The Welly Club (about a mile away from the train station and down Beverley Road, for those who might not know) is fast becoming the hottest venue in the city in which to check out quality bands, both old and new.

Tonight's almost instantaneously SOLD-OUT gig was to large extents very hush hush, and if you were lucky enough to get a ticket, then you were very fortunate indeed, with there being just a handful of tickets available for sale on the night.
Saturday night at The Welly is a joyous affair, and it really is one of the in places to be for a night out. This gig was upstairs in a pretty small room, so the place soon became packed in time for Hull quintet The Paddingtons.

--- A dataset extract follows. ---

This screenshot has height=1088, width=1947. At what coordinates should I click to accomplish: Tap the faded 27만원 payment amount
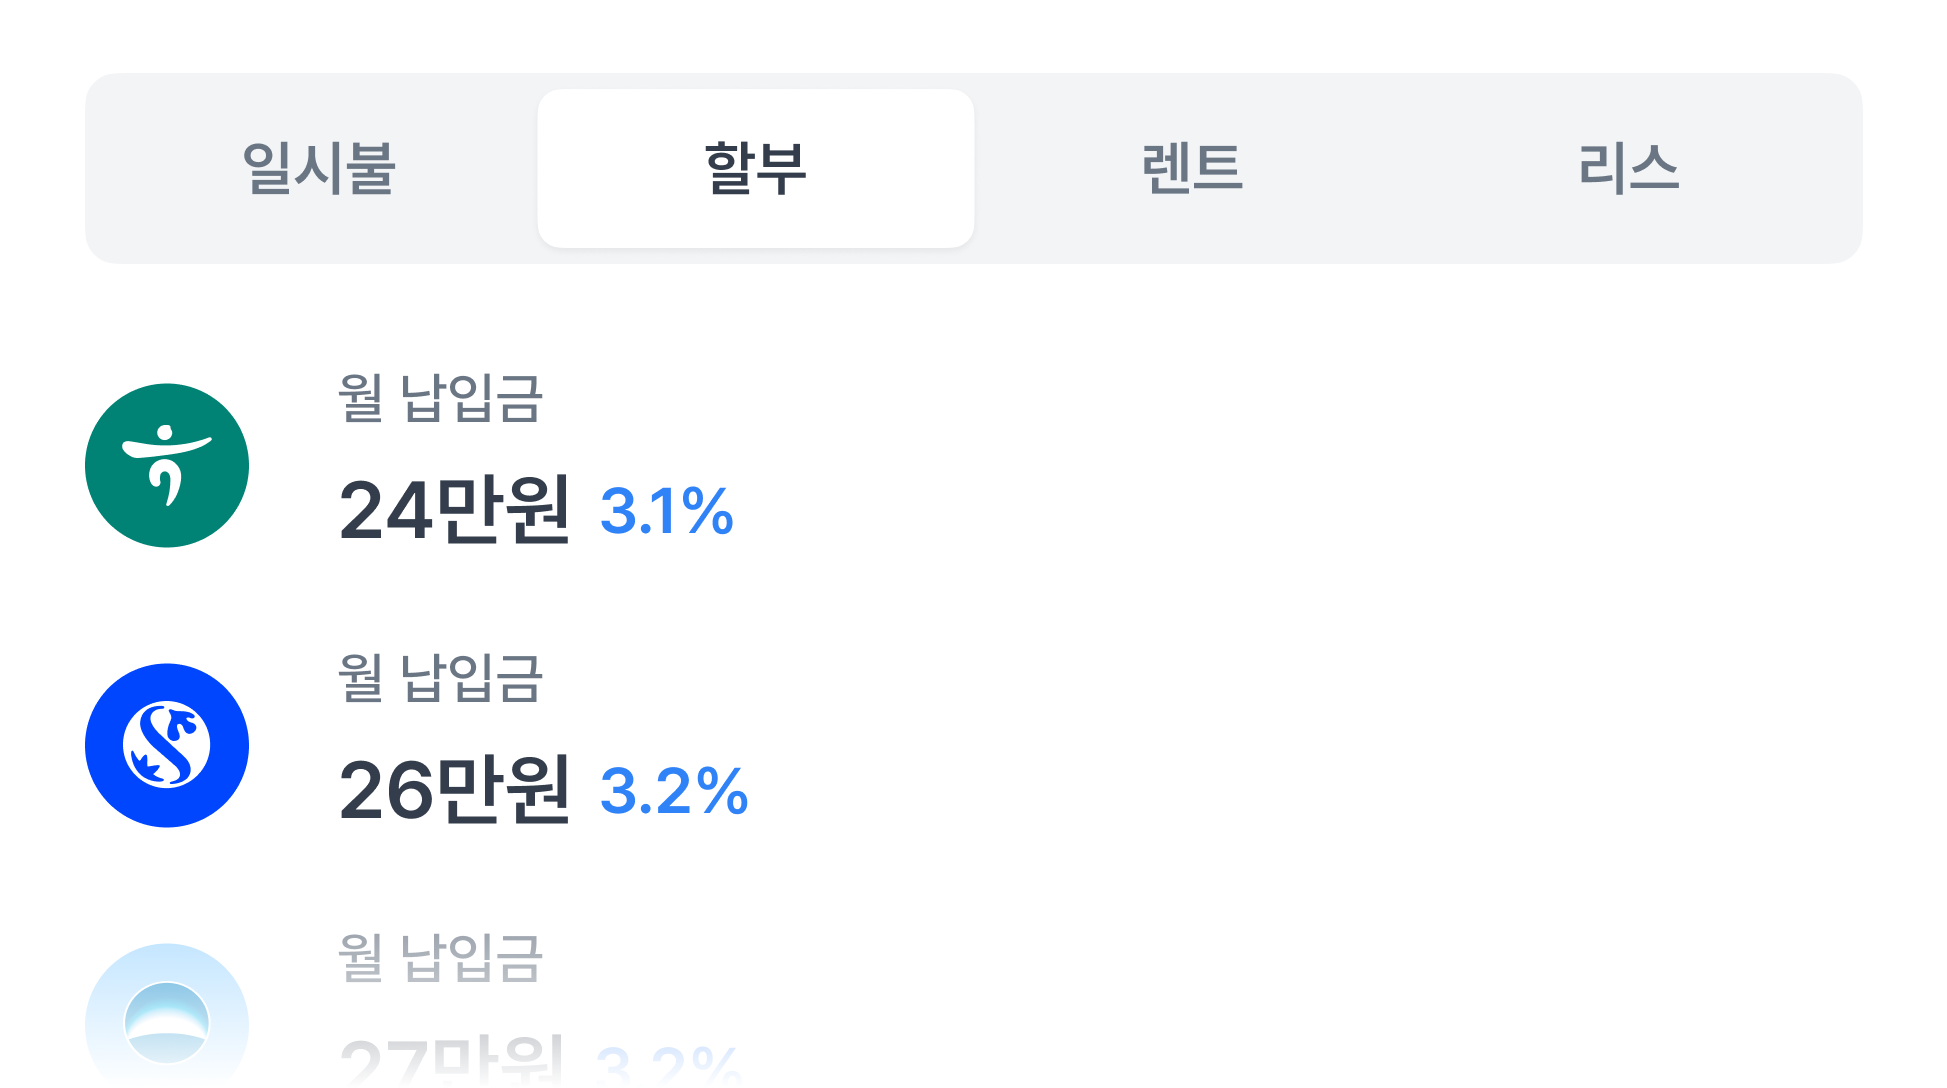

I'd chatted a while to the band's manager Jon Farmer before the gig, who confessed that he was loving being the manager, having known the lads in any case for some years before they started to get really well known around the city.
In this past year, high profile bands such as The Cribs and The Libertines have helped out The Paddingtons to generous degrees, and London really has been something of a home-from-home for these Hull lads, for they regularly play gigs way down there in the capital.

Tonight the electric atmosphere made their set feel like a homecoming one (incidentally, this very venue hosted last year's Carling-sponsored homecoming gig for The Beautiful South which was broadcast on TV). All five guys sport long hair and clearly love good old rock 'n' roll, with lead singer Tom coming on like The Vines frontman.
Having secured a single deal with famed label Poptones, their new single Twenty One will inevitably provide an even better opportunity for them to be heard on a national scale, and while talk of a possible future album release and UK tours failed to materialise from the mouth of their manager Jon, their potential is there for all to hear.

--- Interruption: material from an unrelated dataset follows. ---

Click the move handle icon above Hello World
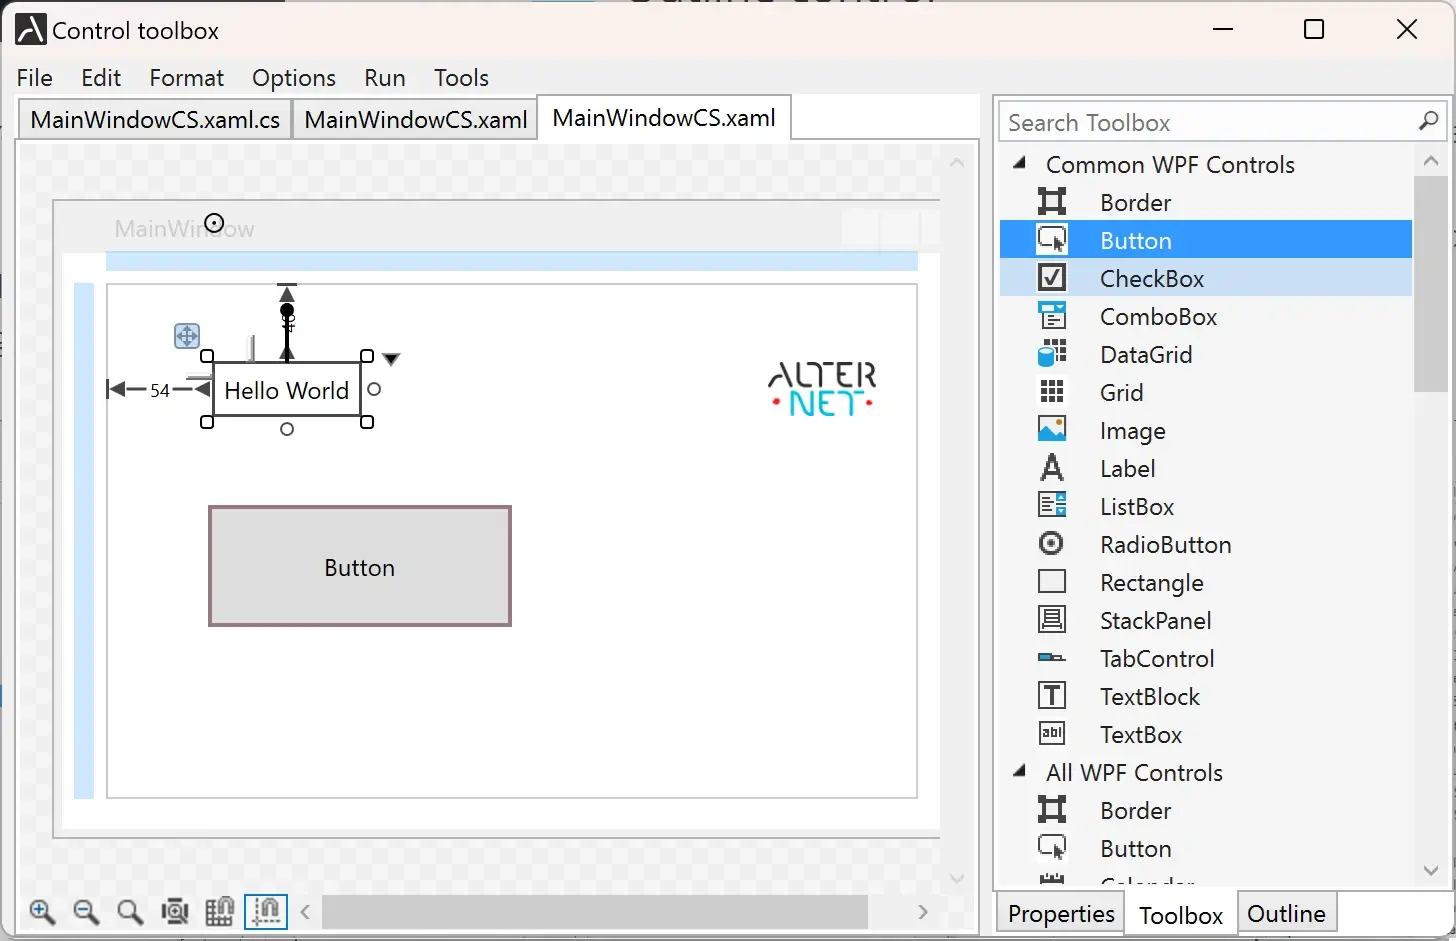The width and height of the screenshot is (1456, 941). pos(187,336)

Now, Pete Docherty (the main singer and songwriter for The Libertines) has proved himself time and again not to be the most reliable of people, and he often turns up late or not at all for gigs.
At the time of writing he isn't with The Libertines due to another falling out with them of sorts (details are sketchy), but no matter, because Pete has written a shack-load of incredible solo material which he tends to present with his other band, Babyshambles..a quartet that features himself (obviously), a couple of guitarists and the former drummer of girl band The Suffrajets.
The ever-charismatic and poetic Pete really is a much revered character and treated like a god by his fans wherever he goes, so naturally the crowd went crazy when he did take to the stage at just after 11:15pm.. which wasn't late at all considering.
Singing his way through the best part of 50 minutes of material, not one Libertines song was played (despite the fact that most of his solo gigs do usually feature a hefty selection of Libs anthems), yet still the fans seemed to know most of the words to most of the songs and nobody complained, as Pete lurched around the stage, sometimes looked dazed and confused, but all the while seeming happy at the reaction his tunes were getting.

As if the crowd wasn't over-excited and jovially rowdy enough as it was, once Pete invited people up on stage, literally half of the crowd surged forward in pursuit of the safety barrier, simply because he was personally inviting us to join him up front - in more ways than one - in singing and dancing like there was no tomorrow.
Frantic - and most painful - bouts of crowd-surfting ensued, while I got pushed to the side which resulted in the back of my head accidentally cracking the jaw of the unlucky man stood nearest to me on my right. But he said it was ok, though I could see he was in pain and discreetly cursing me under his breath. Still, gig-related injuries are all part of the rock 'n' roll experience. It's just not very funny when you are the victim.

Pete really did look worn out, as the clock struck midnight and Sunday morning came around; it seemed that no sooner had he got on stage, he was back off it again, leaving the crowd to revel in the fact that they'd just witnessed one of Britain's most sought after and respected songwriters in the flesh.
And in Hull Welly Club of all places. Who would have thought?..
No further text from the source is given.